Books about family fill my bookshelves. I love my family and I love to read about other family dynamics and how they work. I happened onto this book called To Wendy’s With Love, the 22 year lunch by Diane Keyes. It sounded interesting so off I go.

To Wendy’s With Love: the 22-year lunch
The author, Diane writes an autobiography of her past. She suffered a brain hemorrhage and lost her childhood memories. She was left with painful memories and a lot of painful unanswered questions. So she began meeting with her Mother at Wendy’s Hamburgers over lunch and a bunch of frosty’s. One of the most unlikely places became the place that healing began. For the last 22 years and over endless amounts of frosty’s, Diane began the process of healing. She has recovered good and bad memories and made new ones. She has done this with over four generations of her family. As time has passed more and more of her family members join in for discussion and food. This book shows how courage, conservation, faith and prayer can bring a family closer together. If all the relationships in the world could have the chance to talk and spend time together, maybe they would become stronger.
From Amazon
“We are treated to loving portraits of family members and friends. Diane Keyes insightfully traces the secret histories of some of them, including her own haunted flight from childhood trauma, and the way The 22-Year Lunch created openings for healing conversations. She uses painful family history to illustrate how we can torture ourselves and our loved ones with the best of intentions, and how she found a way out of that pattern, one lunch at a time. She speaks of moving from a sense of obligation to show up at lunch, to gratitude for it, to considering it a great gift, and finally calling it sacred. I was reminded of a favorite family I grew up loving dearly—two sisters about my age and their parents—and how, to this day, every time I am with them, the phrase “the Feast of the Lamb” floats through my head. Here is a whole book celebrating a blessedly literal feast that these lucky people have given themselves, turning the special occasion on its head, reclaiming family and community in a way that has slipped away from most of us in the rush and isolation of modern life. It’s a very timely book.”

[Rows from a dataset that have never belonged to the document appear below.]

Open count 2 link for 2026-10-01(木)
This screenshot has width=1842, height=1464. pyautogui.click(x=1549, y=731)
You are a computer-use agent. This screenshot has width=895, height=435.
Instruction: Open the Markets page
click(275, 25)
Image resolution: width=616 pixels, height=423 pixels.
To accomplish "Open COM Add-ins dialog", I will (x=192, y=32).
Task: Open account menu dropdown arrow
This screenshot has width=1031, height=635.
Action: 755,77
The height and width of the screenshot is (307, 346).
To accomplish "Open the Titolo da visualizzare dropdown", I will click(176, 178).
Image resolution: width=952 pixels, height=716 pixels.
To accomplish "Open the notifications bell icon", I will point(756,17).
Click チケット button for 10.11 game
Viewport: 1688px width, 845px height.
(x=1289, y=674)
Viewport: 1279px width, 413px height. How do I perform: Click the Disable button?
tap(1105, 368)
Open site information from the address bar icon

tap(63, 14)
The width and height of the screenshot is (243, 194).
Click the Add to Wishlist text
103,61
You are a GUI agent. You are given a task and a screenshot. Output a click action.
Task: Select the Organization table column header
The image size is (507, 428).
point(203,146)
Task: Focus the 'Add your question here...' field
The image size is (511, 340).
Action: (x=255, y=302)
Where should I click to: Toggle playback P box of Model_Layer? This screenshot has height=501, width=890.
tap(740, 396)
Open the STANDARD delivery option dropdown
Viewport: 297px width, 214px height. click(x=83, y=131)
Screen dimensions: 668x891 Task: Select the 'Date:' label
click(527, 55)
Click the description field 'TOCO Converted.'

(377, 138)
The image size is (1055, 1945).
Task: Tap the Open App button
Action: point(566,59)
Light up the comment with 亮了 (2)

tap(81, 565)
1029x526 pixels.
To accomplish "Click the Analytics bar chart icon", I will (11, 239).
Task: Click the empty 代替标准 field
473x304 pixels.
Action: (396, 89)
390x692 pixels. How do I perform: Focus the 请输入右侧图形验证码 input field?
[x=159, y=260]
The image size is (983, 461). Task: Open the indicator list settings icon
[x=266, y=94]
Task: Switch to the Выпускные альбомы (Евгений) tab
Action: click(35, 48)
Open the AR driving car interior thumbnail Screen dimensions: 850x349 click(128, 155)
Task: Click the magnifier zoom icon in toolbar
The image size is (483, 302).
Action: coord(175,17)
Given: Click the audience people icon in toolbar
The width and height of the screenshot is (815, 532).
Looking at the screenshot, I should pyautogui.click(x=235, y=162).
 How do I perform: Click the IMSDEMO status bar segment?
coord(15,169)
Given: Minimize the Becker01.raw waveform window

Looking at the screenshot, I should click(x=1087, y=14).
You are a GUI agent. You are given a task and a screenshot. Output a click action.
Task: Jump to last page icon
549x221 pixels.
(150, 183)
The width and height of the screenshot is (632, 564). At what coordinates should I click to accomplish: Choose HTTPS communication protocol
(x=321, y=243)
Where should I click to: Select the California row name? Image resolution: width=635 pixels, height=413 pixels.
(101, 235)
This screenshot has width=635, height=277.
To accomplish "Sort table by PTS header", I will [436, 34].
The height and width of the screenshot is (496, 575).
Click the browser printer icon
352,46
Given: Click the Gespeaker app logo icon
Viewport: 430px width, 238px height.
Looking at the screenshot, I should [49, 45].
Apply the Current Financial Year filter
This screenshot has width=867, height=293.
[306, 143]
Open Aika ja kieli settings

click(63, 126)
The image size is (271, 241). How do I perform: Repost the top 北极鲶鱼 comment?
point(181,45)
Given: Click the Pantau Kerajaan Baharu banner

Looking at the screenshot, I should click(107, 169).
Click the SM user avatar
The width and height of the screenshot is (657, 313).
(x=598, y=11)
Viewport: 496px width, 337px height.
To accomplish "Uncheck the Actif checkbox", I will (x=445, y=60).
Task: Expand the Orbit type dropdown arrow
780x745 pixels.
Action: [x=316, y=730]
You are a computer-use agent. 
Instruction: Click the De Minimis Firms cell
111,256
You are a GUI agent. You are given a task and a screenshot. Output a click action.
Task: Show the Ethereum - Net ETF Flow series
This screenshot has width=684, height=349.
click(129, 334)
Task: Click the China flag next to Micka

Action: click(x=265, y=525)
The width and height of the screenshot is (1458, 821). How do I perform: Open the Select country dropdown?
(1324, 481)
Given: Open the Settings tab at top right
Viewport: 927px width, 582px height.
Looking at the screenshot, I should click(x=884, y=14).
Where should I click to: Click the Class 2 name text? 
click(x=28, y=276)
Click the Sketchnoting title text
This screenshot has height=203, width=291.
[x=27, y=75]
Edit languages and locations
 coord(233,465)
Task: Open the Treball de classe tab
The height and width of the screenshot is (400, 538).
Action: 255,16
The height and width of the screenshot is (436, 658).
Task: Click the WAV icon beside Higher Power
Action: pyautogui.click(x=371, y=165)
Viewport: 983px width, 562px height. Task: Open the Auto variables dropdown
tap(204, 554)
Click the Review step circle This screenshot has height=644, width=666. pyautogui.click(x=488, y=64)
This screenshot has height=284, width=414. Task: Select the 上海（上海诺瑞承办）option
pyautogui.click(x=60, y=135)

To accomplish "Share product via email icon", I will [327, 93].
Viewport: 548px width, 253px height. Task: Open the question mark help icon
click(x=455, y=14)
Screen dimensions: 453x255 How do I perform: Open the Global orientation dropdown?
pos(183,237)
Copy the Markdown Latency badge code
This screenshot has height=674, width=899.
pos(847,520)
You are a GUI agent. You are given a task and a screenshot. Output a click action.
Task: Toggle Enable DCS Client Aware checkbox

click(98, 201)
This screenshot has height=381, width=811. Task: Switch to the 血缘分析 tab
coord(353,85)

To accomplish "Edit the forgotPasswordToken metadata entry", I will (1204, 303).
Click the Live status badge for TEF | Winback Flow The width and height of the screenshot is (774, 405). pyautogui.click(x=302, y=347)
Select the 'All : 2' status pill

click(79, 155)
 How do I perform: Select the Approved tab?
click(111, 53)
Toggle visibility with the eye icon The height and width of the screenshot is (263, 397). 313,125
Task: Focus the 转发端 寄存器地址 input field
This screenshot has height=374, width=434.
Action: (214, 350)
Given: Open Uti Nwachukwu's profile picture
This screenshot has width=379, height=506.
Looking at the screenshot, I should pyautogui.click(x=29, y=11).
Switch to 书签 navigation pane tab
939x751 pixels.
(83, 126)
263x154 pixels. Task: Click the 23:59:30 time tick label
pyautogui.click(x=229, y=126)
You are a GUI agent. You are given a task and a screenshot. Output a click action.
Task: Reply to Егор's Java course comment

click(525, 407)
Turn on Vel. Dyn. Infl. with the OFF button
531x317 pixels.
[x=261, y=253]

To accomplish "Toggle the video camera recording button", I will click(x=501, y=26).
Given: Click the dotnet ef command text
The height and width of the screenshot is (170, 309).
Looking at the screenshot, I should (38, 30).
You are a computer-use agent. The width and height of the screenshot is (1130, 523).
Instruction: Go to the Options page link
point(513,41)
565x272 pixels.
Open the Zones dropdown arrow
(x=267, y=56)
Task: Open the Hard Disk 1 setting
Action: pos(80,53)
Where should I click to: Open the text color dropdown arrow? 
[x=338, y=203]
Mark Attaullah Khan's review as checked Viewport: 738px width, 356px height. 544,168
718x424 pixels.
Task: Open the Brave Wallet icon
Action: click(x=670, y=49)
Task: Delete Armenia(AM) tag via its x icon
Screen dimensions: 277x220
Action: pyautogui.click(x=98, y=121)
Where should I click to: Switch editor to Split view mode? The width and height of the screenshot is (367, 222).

Ronald Reagan said All great change begins at the dinner table.
Maybe Mr. Reagan was on to something.
Find the book here Amazon
Itascabooks
Diane Keyes
Tuesday 28th of February 2017
I've been having computer problems so I'm resending my post in case you did not receive the last one I sent. Thank you so much for taking the time to read and then review my book, To Wendy's With Love. I especially appreciate that you think the book is timely. My hope is that in these troubling times, when we are all feeling isolated and frightened, that my message of the value of eating together can be a way to help us find our way back to each other. We all want the same things--a happy family, good health and enough money to live without struggle. Around the table we can discover there is more to unite us than to divide us.